Ник Кавуто взялся за крышку, готовясь ее приподнять.
— Может, вызвать этого парнишку Вона, вдруг наши солнечные куртки готовы? А потом открывать?
— Сейчас день, — заметил Ривера. — Если даже там есть, э-э, твари, они не шевелятся. — Ривере по-прежнему трудно давалось произнесение слова «вампиры» вслух. — Марвин утверждает, что там тело, нужно проверить.
Кавуто пожал плечами, поднял крышку контейнера и мысленно весь сжался, ожидая волны гнилостной вони. Однако ее не последовало.
— Пусто.
Фуфел гавкнул. Марвин подскреб когтями по боку контейнера. Лазарь фыркнул, что на собачьем значило: «Ну тю, эй? Посмотри за железкой».
Ривера тоже заглянул внутрь. Пара битых винных бутылок и рисовая составляющая тако — больше в контейнере ничего не было, однако Марвин по-прежнему скреб сталь: такому сигналу его научили на тренировках по поиску трупов. Значит, тело есть.
— Может, дать Марвину галету, чтоб он перезагрузился и нацелился на что-нибудь другое? — предложил Ривера.
— Нет трупа — нет и галеты. Таково правило, — сказал Кавуто. — Нам всем по нему следует жить.
При упоминании галеты и Фуфел, и Марвин прекратили свои занятия, уселись и напустили на себя исполнительный и покорный вид, а на Риверу посмотрели так, что понятно было и без слов: «Я не только нуждаюсь в галете, но и глубоко ее заслужил». Раздраженный этими галетными блядями, Лазарь оставил коллег клянчить подачки, а сам зашел за контейнер и принялся рыть щель между ним и стеной. Затем попробовал сунуть туда нос.
Кавуто пожал плечами, вытащил из кармана пару облегающих рабочих перчаток и убрал цементные блоки из-под колес контейнера. Ривера наблюдал за ним в ужасе: до него дошло, что сейчас, вероятно, и он получит свою долю помойной пакости. А то — и его дорогой итальянский костюм.
— Мужайся, Ривера, — произнес Кавуто. — Пора заняться полицейской работой.
— Разве не надо наряд вызывать, чтоб они этим занимались? Мы ж детективы то есть?
Кавуто выпрямился и посмотрел на своего напарника.

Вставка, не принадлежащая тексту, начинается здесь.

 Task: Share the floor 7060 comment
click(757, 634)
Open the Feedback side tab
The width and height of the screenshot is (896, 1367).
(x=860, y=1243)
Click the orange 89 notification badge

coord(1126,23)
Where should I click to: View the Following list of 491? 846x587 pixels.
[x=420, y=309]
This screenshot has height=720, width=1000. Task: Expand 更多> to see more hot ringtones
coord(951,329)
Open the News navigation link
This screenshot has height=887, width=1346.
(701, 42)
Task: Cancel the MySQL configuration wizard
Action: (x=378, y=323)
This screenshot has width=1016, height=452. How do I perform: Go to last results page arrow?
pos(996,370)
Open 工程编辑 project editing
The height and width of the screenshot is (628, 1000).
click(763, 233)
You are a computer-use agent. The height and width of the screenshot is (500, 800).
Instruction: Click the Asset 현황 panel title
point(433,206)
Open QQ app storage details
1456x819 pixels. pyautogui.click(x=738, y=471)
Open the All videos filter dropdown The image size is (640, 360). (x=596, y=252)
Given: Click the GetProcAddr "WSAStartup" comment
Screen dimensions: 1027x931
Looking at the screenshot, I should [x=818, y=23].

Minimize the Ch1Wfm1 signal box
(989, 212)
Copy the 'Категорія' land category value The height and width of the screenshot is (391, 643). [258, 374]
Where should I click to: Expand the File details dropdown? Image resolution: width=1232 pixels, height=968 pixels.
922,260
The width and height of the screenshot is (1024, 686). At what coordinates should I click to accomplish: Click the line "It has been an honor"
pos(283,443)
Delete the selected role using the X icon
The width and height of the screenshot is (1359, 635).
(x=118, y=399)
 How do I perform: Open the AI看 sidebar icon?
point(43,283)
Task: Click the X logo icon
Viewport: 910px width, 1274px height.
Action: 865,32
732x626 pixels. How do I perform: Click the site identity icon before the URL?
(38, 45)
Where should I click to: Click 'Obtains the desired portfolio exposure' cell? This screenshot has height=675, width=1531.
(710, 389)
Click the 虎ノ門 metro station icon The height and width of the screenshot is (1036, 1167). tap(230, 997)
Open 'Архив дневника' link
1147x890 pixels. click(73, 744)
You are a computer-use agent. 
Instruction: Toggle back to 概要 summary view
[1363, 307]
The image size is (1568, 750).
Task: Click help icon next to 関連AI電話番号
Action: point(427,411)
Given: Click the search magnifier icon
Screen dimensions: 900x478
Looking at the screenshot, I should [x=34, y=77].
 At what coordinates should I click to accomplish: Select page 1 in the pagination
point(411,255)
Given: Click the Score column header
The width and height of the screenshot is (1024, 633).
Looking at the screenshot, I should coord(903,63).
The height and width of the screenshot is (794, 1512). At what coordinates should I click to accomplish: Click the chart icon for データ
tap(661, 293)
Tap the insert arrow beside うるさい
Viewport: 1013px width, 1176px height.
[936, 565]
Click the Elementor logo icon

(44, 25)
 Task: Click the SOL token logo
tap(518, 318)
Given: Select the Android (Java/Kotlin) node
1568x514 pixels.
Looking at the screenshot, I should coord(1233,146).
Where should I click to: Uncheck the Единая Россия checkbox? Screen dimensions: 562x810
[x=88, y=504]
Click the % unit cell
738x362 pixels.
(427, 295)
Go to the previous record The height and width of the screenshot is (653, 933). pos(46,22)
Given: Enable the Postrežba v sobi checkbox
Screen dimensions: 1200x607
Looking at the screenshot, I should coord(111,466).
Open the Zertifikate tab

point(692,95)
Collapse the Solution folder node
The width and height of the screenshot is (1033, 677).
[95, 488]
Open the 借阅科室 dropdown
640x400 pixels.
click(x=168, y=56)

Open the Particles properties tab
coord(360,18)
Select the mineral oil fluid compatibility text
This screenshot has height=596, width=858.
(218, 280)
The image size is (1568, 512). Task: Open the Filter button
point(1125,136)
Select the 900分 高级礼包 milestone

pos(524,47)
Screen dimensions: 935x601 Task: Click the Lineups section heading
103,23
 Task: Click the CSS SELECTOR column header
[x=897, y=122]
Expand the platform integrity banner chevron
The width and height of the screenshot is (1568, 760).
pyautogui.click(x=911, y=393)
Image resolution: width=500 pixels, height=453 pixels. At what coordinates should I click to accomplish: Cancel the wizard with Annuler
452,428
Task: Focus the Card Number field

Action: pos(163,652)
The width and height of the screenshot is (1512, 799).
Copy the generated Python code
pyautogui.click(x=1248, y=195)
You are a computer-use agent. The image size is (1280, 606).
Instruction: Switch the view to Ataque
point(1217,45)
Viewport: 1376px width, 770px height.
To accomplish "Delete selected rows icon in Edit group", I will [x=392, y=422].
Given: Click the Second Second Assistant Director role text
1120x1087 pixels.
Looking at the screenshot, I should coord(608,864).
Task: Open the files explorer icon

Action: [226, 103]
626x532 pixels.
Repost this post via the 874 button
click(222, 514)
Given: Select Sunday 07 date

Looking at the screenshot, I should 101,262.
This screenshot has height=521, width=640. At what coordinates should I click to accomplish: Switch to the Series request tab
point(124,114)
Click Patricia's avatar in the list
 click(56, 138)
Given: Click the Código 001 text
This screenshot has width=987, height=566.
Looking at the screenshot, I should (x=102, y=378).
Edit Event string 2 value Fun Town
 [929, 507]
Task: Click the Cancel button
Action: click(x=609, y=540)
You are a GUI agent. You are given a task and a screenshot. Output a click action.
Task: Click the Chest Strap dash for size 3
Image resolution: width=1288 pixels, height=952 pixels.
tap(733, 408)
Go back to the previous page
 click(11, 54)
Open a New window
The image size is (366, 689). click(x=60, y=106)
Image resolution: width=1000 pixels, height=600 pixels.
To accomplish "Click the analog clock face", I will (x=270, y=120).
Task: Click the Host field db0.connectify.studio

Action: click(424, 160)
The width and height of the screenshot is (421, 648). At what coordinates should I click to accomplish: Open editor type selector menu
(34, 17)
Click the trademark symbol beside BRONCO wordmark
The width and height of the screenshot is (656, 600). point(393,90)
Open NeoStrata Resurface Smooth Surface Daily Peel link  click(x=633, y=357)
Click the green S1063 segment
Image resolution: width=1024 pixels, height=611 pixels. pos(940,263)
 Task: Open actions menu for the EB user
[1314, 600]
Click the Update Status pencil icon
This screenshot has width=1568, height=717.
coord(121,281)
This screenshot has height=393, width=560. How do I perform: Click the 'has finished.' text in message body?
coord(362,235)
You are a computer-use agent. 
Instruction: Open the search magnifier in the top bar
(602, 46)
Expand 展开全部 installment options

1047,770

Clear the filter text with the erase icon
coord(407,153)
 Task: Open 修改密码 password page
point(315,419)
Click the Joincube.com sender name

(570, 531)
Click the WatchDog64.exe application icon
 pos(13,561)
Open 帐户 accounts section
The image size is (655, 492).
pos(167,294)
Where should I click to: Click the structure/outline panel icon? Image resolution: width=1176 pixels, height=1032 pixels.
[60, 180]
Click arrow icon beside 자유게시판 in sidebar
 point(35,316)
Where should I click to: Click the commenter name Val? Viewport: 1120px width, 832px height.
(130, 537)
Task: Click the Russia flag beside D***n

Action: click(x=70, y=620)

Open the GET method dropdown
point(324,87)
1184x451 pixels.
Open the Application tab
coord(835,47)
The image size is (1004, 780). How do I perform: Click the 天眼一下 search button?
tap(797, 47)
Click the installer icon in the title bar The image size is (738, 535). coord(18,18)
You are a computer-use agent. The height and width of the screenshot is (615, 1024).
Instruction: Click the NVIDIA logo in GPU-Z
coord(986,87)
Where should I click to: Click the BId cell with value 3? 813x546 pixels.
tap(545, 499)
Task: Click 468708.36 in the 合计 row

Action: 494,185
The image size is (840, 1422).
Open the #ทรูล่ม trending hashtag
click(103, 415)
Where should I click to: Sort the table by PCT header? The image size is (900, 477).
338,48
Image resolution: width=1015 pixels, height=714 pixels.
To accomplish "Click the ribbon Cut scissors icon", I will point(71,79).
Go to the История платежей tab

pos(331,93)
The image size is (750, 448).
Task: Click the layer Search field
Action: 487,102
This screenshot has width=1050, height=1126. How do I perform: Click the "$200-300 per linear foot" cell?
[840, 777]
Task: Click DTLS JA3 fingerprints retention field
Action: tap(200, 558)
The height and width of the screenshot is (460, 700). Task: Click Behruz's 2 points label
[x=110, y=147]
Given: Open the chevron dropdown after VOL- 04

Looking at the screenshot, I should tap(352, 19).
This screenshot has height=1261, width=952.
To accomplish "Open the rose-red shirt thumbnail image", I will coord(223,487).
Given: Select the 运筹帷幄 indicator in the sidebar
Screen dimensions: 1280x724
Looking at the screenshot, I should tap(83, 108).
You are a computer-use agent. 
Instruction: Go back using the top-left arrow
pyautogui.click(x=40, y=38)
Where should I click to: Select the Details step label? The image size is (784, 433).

— Ты действительно веришь кино, когда Джеймс Бонд убивает в рукопашном бою тридцать плохих парней, взрывает тайный притон, потом его самого поджигают, потом он сбегает через подводный тоннель — и у него смокинг даже не помнется, да?
— Такие просто с вешалки нигде не купишь, — ответил Ривера. — Это хайтековая ткань.
— Помоги лучше сдвинуть, а?
Едва контейнер оказался на середине переулка, три собаки устроили более-менее собачью свару и кучу-малу перед одним заколоченным окошком. Марвин, как положено дрессурой, исполнял шарк лапой: «Там труп, давай галету», — Фуфел тявкал так, словно объявлял о большой распродаже в «Гав-марте», на которой нужно продать все, а Лазарь предъявил граду и миру один долгий горестный вой.
— Вероятно, внутри, — сказал Кавуто.
— Думаешь? — уточнил Ривера.
Кавуто удалось зацепить пальцами фанеру вместе с рамой и вытащить их. Не успел он отложить конструкцию в сторону, как Фуфел сиганул через проем во тьму. Лазарь поцарапал лапой подоконник — и прыгнул следом за соратником. Марвин — пес-труполов — попятился, дважды рявкнул и помотал башкой. Переводилось это так: «Не, мне и так неплохо; вы, ребята, валите, только мне положенную галету выдайте. Я вас тут подожду… нет, ну вы поглядите только — эти яйца так и просят языка. Нет, правда — все хорошо, давайте без меня».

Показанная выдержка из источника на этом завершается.